▶ **Brief**:
Precise copying is required. Return the data below in full.

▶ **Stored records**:
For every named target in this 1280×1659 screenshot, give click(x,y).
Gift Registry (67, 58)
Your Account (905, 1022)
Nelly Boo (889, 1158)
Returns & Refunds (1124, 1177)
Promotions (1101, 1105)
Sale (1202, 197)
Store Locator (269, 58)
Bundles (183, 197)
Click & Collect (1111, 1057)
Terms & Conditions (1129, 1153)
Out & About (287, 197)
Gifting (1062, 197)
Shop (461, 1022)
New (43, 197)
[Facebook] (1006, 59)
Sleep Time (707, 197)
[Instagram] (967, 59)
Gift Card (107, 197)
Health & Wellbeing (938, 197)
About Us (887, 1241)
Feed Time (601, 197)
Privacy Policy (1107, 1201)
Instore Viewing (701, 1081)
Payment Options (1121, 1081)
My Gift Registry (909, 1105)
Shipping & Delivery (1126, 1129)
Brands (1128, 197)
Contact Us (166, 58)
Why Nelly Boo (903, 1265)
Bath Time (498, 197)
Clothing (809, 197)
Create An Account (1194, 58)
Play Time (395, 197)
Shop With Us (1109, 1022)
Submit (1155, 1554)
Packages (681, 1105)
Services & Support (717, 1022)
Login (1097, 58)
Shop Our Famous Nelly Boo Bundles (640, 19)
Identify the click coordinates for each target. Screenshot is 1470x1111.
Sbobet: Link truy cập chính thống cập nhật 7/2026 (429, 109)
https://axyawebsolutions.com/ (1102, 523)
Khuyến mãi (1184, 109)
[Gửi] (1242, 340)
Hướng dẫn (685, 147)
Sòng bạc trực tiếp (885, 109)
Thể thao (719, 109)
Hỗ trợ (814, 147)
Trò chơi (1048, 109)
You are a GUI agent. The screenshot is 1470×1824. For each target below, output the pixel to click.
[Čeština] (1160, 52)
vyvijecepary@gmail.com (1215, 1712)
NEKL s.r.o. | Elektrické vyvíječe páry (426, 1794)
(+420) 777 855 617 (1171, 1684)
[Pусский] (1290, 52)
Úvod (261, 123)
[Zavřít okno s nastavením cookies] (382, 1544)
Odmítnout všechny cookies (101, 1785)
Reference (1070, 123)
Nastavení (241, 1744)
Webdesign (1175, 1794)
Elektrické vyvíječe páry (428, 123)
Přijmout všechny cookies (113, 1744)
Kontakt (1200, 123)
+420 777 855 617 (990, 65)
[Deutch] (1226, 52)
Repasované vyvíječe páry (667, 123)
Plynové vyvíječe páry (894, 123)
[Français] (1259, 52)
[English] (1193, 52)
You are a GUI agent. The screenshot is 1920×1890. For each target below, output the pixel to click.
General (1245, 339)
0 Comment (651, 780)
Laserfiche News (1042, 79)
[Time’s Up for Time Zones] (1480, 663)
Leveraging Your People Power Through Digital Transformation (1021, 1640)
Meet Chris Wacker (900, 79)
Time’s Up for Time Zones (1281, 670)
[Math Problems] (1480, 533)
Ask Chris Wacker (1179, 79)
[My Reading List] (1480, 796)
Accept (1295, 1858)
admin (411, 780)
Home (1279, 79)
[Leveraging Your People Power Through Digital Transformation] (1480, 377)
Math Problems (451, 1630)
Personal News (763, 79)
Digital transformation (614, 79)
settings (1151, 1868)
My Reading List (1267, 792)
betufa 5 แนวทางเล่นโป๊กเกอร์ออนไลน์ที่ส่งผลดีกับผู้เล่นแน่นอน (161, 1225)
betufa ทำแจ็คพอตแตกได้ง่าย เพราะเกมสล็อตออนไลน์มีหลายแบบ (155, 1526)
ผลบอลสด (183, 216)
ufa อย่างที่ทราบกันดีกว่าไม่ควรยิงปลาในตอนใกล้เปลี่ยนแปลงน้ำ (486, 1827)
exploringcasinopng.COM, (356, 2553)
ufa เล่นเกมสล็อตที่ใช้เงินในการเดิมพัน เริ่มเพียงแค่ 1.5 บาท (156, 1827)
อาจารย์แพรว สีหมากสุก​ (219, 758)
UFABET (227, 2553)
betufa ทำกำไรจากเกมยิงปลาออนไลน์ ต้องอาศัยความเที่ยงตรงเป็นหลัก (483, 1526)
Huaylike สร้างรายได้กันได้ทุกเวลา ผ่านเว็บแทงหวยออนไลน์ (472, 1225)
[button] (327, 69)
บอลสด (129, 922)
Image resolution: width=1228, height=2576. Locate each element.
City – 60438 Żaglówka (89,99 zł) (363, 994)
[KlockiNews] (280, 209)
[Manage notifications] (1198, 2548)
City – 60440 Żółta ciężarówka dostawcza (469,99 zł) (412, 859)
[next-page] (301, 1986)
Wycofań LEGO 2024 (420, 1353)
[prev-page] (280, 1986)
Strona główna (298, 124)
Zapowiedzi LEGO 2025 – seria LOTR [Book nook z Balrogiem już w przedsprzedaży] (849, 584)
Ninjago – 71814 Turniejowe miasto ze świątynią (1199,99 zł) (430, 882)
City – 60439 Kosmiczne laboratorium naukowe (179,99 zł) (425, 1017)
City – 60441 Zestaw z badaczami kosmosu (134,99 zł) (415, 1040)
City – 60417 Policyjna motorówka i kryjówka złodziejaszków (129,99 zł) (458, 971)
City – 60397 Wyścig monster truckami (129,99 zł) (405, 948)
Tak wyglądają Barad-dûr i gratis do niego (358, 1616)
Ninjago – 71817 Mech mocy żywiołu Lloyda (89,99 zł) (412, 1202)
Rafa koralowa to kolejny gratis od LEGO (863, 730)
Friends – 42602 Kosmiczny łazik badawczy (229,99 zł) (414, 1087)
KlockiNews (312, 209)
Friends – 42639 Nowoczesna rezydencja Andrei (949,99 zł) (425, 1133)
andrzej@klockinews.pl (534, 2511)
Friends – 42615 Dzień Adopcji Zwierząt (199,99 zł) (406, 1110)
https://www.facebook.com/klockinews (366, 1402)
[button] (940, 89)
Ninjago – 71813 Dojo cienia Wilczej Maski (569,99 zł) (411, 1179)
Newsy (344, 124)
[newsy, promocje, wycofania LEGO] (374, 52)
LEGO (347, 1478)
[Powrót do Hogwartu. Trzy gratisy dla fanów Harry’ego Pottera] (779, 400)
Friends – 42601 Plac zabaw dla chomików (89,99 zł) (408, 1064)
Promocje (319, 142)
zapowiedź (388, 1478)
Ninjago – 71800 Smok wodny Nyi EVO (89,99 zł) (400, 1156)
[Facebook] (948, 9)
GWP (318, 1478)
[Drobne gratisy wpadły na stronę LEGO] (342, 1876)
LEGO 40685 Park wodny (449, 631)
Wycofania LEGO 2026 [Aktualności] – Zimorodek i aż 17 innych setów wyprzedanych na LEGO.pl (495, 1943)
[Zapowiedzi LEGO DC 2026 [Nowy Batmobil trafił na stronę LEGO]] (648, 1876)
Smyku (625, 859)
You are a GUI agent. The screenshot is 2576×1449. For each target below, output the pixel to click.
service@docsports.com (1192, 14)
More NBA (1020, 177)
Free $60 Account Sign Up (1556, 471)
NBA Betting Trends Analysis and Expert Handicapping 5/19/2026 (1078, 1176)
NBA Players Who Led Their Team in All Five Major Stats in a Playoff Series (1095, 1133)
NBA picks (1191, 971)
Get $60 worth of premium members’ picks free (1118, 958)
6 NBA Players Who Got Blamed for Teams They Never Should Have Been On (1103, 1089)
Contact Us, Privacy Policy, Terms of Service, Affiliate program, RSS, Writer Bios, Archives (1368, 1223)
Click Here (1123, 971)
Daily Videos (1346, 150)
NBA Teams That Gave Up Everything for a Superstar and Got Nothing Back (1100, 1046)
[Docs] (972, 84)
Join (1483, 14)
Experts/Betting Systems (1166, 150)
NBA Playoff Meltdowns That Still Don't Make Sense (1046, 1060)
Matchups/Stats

▶ **Written answer**:
For every named target in this 1280×1659 screenshot, give click(x,y).
Gift Registry (67, 58)
Your Account (905, 1022)
Nelly Boo (889, 1158)
Returns & Refunds (1124, 1177)
Promotions (1101, 1105)
Sale (1202, 197)
Store Locator (269, 58)
Bundles (183, 197)
Click & Collect (1111, 1057)
Terms & Conditions (1129, 1153)
Out & About (287, 197)
Gifting (1062, 197)
Shop (461, 1022)
New (43, 197)
[Facebook] (1006, 59)
Sleep Time (707, 197)
[Instagram] (967, 59)
Gift Card (107, 197)
Health & Wellbeing (938, 197)
About Us (887, 1241)
Feed Time (601, 197)
Privacy Policy (1107, 1201)
Instore Viewing (701, 1081)
Payment Options (1121, 1081)
My Gift Registry (909, 1105)
Shipping & Delivery (1126, 1129)
Brands (1128, 197)
Contact Us (166, 58)
Why Nelly Boo (903, 1265)
Bath Time (498, 197)
Clothing (809, 197)
Create An Account (1194, 58)
Play Time (395, 197)
Shop With Us (1109, 1022)
Submit (1155, 1554)
Packages (681, 1105)
Services & Support (717, 1022)
Login (1097, 58)
Shop Our Famous Nelly Boo Bundles (640, 19)
Identify the click coordinates for each target. Screenshot is 1470x1111.
Sbobet: Link truy cập chính thống cập nhật 7/2026 (429, 109)
https://axyawebsolutions.com/ (1102, 523)
Khuyến mãi (1184, 109)
[Gửi] (1242, 340)
Hướng dẫn (685, 147)
Sòng bạc trực tiếp (885, 109)
Thể thao (719, 109)
Hỗ trợ (814, 147)
Trò chơi (1048, 109)
You are a GUI agent. The screenshot is 1470×1824. For each target below, output the pixel to click.
[Čeština] (1160, 52)
vyvijecepary@gmail.com (1215, 1712)
NEKL s.r.o. | Elektrické vyvíječe páry (426, 1794)
(+420) 777 855 617 (1171, 1684)
[Pусский] (1290, 52)
Úvod (261, 123)
[Zavřít okno s nastavením cookies] (382, 1544)
Odmítnout všechny cookies (101, 1785)
Reference (1070, 123)
Nastavení (241, 1744)
Webdesign (1175, 1794)
Elektrické vyvíječe páry (428, 123)
Přijmout všechny cookies (113, 1744)
Kontakt (1200, 123)
+420 777 855 617 (990, 65)
[Deutch] (1226, 52)
Repasované vyvíječe páry (667, 123)
Plynové vyvíječe páry (894, 123)
[Français] (1259, 52)
[English] (1193, 52)
You are a GUI agent. The screenshot is 1920×1890. For each target below, output the pixel to click.
General (1245, 339)
0 Comment (651, 780)
Laserfiche News (1042, 79)
[Time’s Up for Time Zones] (1480, 663)
Leveraging Your People Power Through Digital Transformation (1021, 1640)
Meet Chris Wacker (900, 79)
Time’s Up for Time Zones (1281, 670)
[Math Problems] (1480, 533)
Ask Chris Wacker (1179, 79)
[My Reading List] (1480, 796)
Accept (1295, 1858)
admin (411, 780)
Home (1279, 79)
[Leveraging Your People Power Through Digital Transformation] (1480, 377)
Math Problems (451, 1630)
Personal News (763, 79)
Digital transformation (614, 79)
settings (1151, 1868)
My Reading List (1267, 792)
betufa 5 แนวทางเล่นโป๊กเกอร์ออนไลน์ที่ส่งผลดีกับผู้เล่นแน่นอน (161, 1225)
betufa ทำแจ็คพอตแตกได้ง่าย เพราะเกมสล็อตออนไลน์มีหลายแบบ (155, 1526)
ผลบอลสด (183, 216)
ufa อย่างที่ทราบกันดีกว่าไม่ควรยิงปลาในตอนใกล้เปลี่ยนแปลงน้ำ (486, 1827)
exploringcasinopng.COM, (356, 2553)
ufa เล่นเกมสล็อตที่ใช้เงินในการเดิมพัน เริ่มเพียงแค่ 1.5 บาท (156, 1827)
อาจารย์แพรว สีหมากสุก​ (219, 758)
UFABET (227, 2553)
betufa ทำกำไรจากเกมยิงปลาออนไลน์ ต้องอาศัยความเที่ยงตรงเป็นหลัก (483, 1526)
Huaylike สร้างรายได้กันได้ทุกเวลา ผ่านเว็บแทงหวยออนไลน์ (472, 1225)
[button] (327, 69)
บอลสด (129, 922)
Image resolution: width=1228, height=2576. Locate each element.
City – 60438 Żaglówka (89,99 zł) (363, 994)
[KlockiNews] (280, 209)
[Manage notifications] (1198, 2548)
City – 60440 Żółta ciężarówka dostawcza (469,99 zł) (412, 859)
[next-page] (301, 1986)
Wycofań LEGO 2024 (420, 1353)
[prev-page] (280, 1986)
Strona główna (298, 124)
Zapowiedzi LEGO 2025 – seria LOTR [Book nook z Balrogiem już w przedsprzedaży] (849, 584)
Ninjago – 71814 Turniejowe miasto ze świątynią (1199,99 zł) (430, 882)
City – 60439 Kosmiczne laboratorium naukowe (179,99 zł) (425, 1017)
City – 60441 Zestaw z badaczami kosmosu (134,99 zł) (415, 1040)
City – 60417 Policyjna motorówka i kryjówka złodziejaszków (129,99 zł) (458, 971)
City – 60397 Wyścig monster truckami (129,99 zł) (405, 948)
Tak wyglądają Barad-dûr i gratis do niego (358, 1616)
Ninjago – 71817 Mech mocy żywiołu Lloyda (89,99 zł) (412, 1202)
Rafa koralowa to kolejny gratis od LEGO (863, 730)
Friends – 42602 Kosmiczny łazik badawczy (229,99 zł) (414, 1087)
KlockiNews (312, 209)
Friends – 42639 Nowoczesna rezydencja Andrei (949,99 zł) (425, 1133)
andrzej@klockinews.pl (534, 2511)
Friends – 42615 Dzień Adopcji Zwierząt (199,99 zł) (406, 1110)
https://www.facebook.com/klockinews (366, 1402)
[button] (940, 89)
Ninjago – 71813 Dojo cienia Wilczej Maski (569,99 zł) (411, 1179)
Newsy (344, 124)
[newsy, promocje, wycofania LEGO] (374, 52)
LEGO (347, 1478)
[Powrót do Hogwartu. Trzy gratisy dla fanów Harry’ego Pottera] (779, 400)
Friends – 42601 Plac zabaw dla chomików (89,99 zł) (408, 1064)
Promocje (319, 142)
zapowiedź (388, 1478)
Ninjago – 71800 Smok wodny Nyi EVO (89,99 zł) (400, 1156)
[Facebook] (948, 9)
GWP (318, 1478)
[Drobne gratisy wpadły na stronę LEGO] (342, 1876)
LEGO 40685 Park wodny (449, 631)
Wycofania LEGO 2026 [Aktualności] – Zimorodek i aż 17 innych setów wyprzedanych na LEGO.pl (495, 1943)
[Zapowiedzi LEGO DC 2026 [Nowy Batmobil trafił na stronę LEGO]] (648, 1876)
Smyku (625, 859)
You are a GUI agent. The screenshot is 2576×1449. For each target below, output the pixel to click.
service@docsports.com (1192, 14)
More NBA (1020, 177)
Free $60 Account Sign Up (1556, 471)
NBA Betting Trends Analysis and Expert Handicapping 5/19/2026 (1078, 1176)
NBA Players Who Led Their Team in All Five Major Stats in a Playoff Series (1095, 1133)
NBA picks (1191, 971)
Get $60 worth of premium members’ picks free (1118, 958)
6 NBA Players Who Got Blamed for Teams They Never Should Have Been On (1103, 1089)
Contact Us, Privacy Policy, Terms of Service, Affiliate program, RSS, Writer Bios, Archives (1368, 1223)
Click Here (1123, 971)
Daily Videos (1346, 150)
NBA Teams That Gave Up Everything for a Superstar and Got Nothing Back (1100, 1046)
[Docs] (972, 84)
Join (1483, 14)
Experts/Betting Systems (1166, 150)
NBA Playoff Meltdowns That Still Don't Make Sense (1046, 1060)
Matchups/Stats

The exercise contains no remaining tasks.